■ Task prompt ■
Copy out all the lines of the data precisely, omitting any pictures.

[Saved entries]
============================================================

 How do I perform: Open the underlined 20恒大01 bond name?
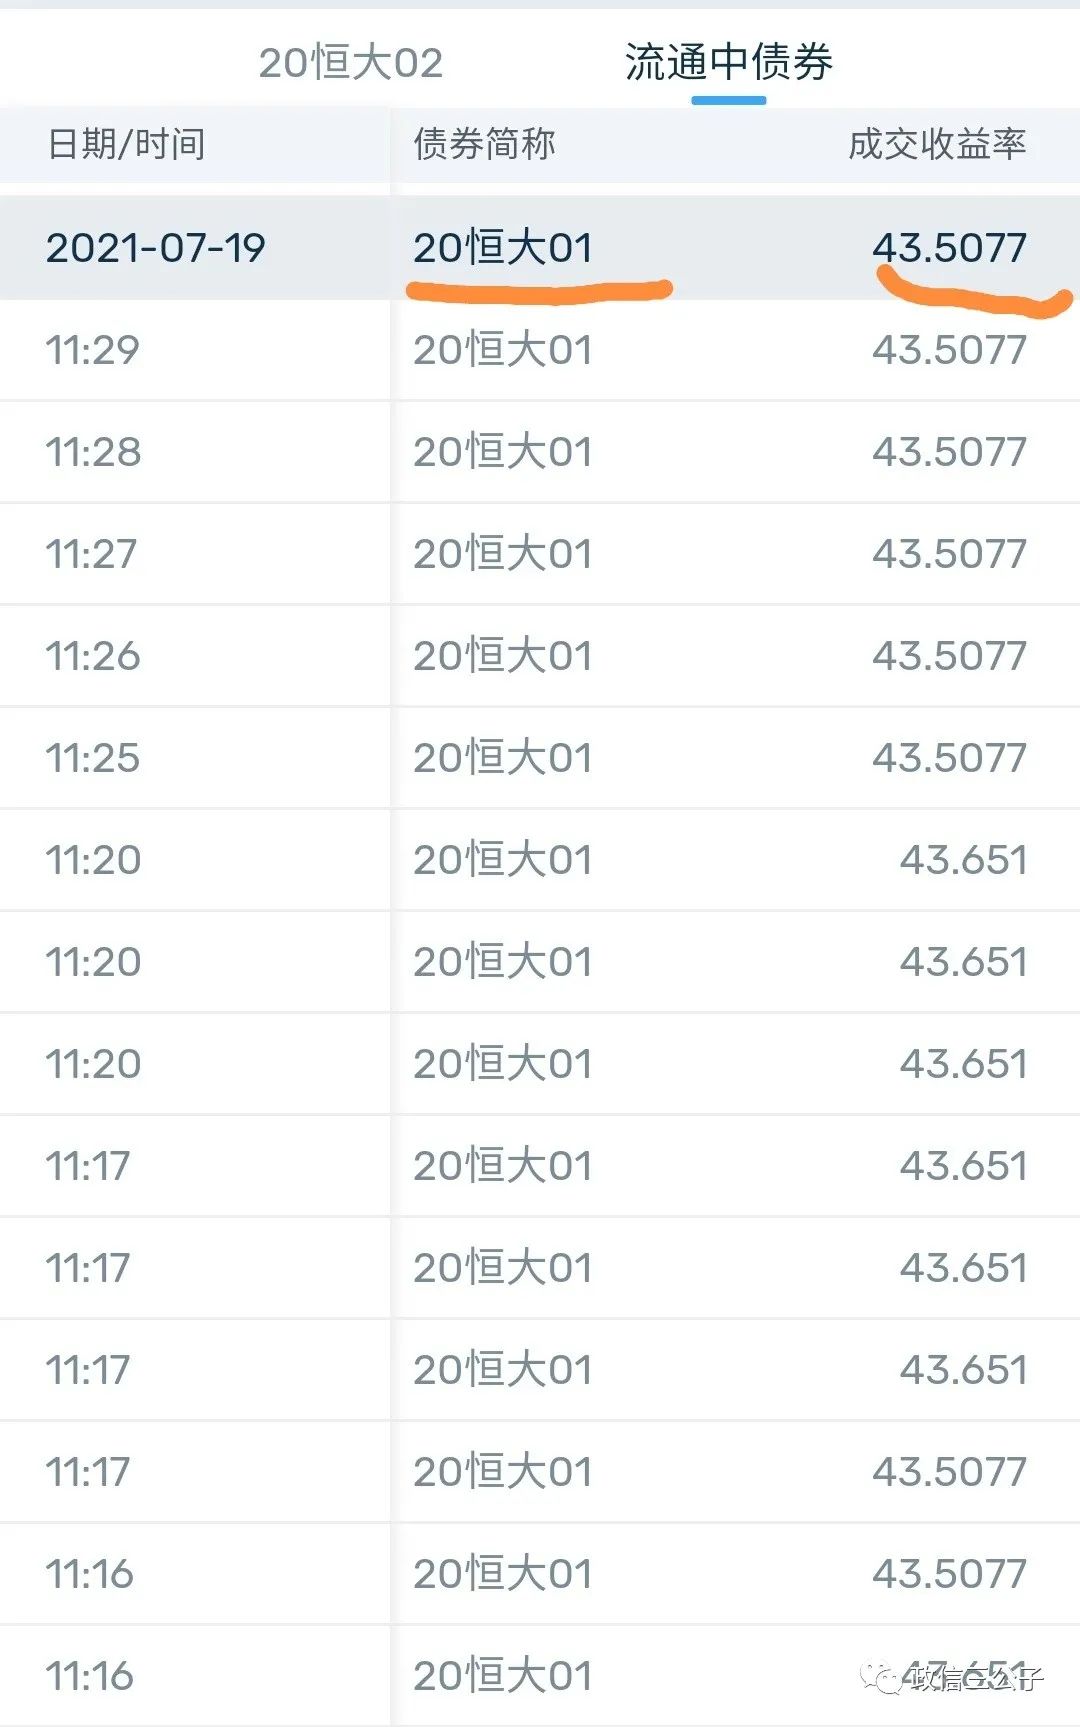(x=503, y=248)
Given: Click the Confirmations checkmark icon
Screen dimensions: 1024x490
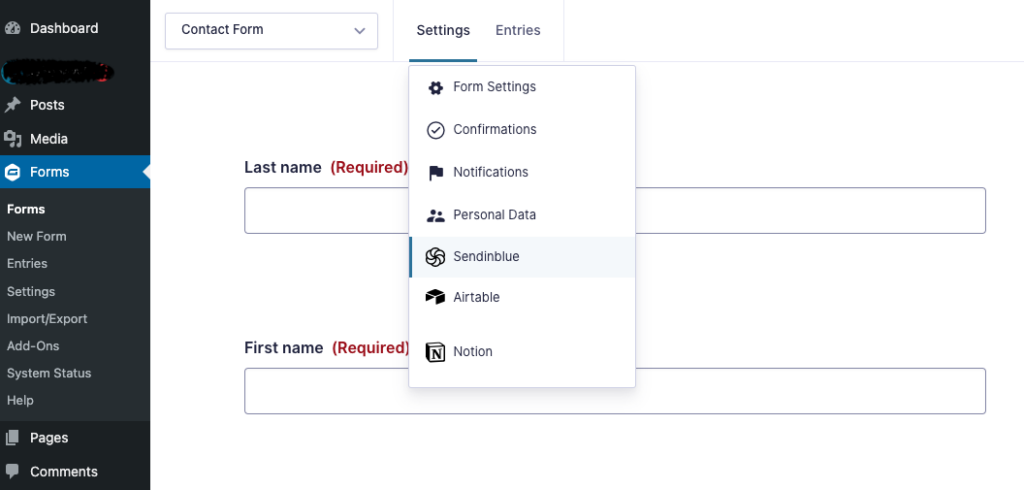Looking at the screenshot, I should click(x=435, y=130).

============================================================

■ Solution for this problem ■
 How do I perform: Open the underlined 20恒大01 bond name?
(x=503, y=248)
Given: Click the Confirmations checkmark icon
Screen dimensions: 1024x490
Looking at the screenshot, I should click(x=435, y=130).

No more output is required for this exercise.